"Launching containers before starting a debug session in VS Code"

This article is a little reminder to myself on how to launch needed docker containers before a debug session is started in VS Code. At the same time, I had a hard time finding any sort of documentation on how to do it. So I thought I would put some short notes out there about it.

I had a Flask app relying on a redis container, in order to support sessions across several instances. For running tests, I used the Test Containers project.

VS Code tasks

VS code has a concept of tasks defined in a tasks.json. It has a type of "docker-run", able to start up a docker container.

preLaunchTask in launch.json

Debug configurations can contain tasks to be carried out before and after the debug has run.

These tasks can be named and called as a preLaunchTask from a debug configuration in launch.json.
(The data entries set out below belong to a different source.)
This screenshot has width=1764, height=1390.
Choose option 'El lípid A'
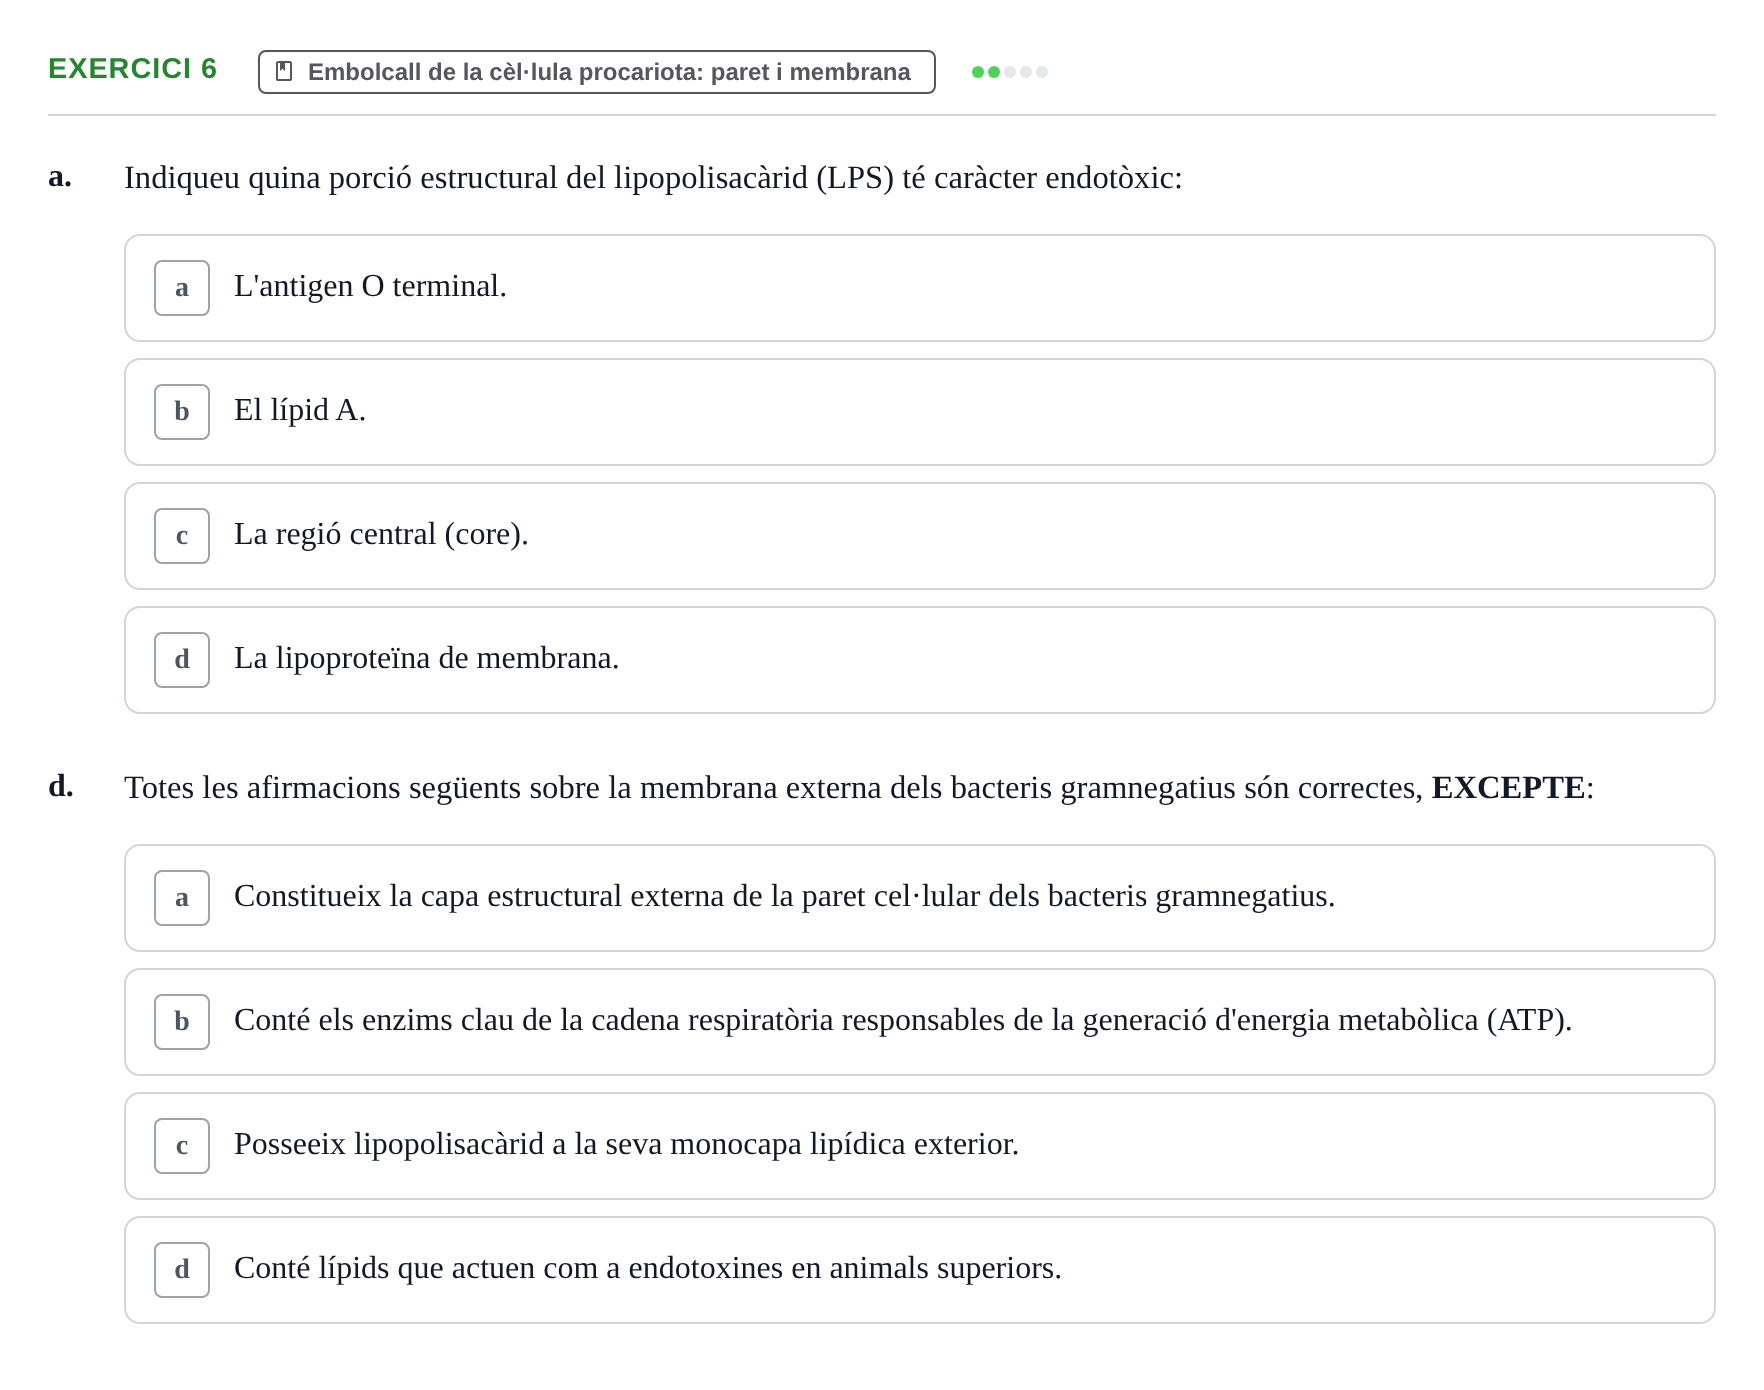coord(920,412)
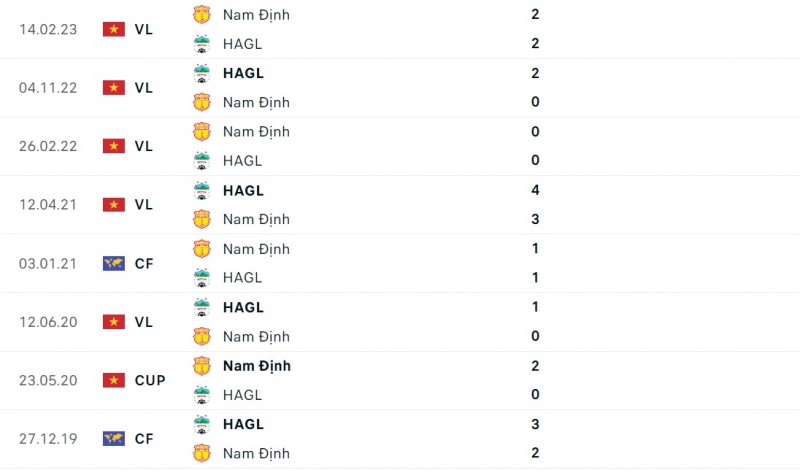Viewport: 800px width, 470px height.
Task: Click CF label for 03.01.21 match
Action: coord(143,263)
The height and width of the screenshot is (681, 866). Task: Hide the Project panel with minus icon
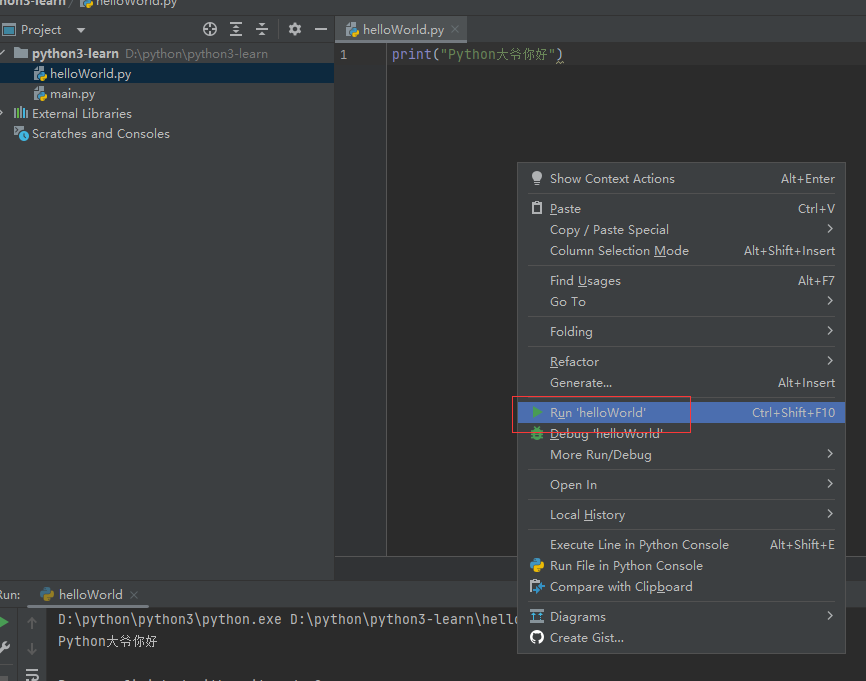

I created two tasks, one for launching a rediscontainer and one for killing the container again, once the debug session is over:

    "version": "2.0.0",
    "tasks": [
        {
            "label": "redis",
            "type": "docker-run",
            "dockerRun": {
                "image": "redis:7.0.12",
                "ports": [
                    {
                        "containerPort": 6379,
                        "hostPort": 6379
                    }
                ],
                "remove": true,
                "containerName": "redis",
            }
        },
        {
            "label": "kill-redis",
            "type": "shell",
            "command": "docker stop redis"
        }
    ]
}
{
    "version": "0.2.0",
    "configurations": [
        {
            "name": "Python: Flask",
            "type": "python",
            "request": "launch",
            "module": "flask",
            "env": {
                "FLASK_APP": "lfweb.app.py",
                "FLASK_DEBUG": "1"
            },
            "args": [
                "run",
                "--no-debugger",
                "--no-reload"
            ],
            "jinja": true,
            "justMyCode": true,
            "preLaunchTask": "redis",
            "postDebugTask": "kill-redis"
        }
    ]
}

That is it really, it turned out to be rather simple, and it works quite well. The container is spinning up before my flask app starts, in order for the app to store session data in redis.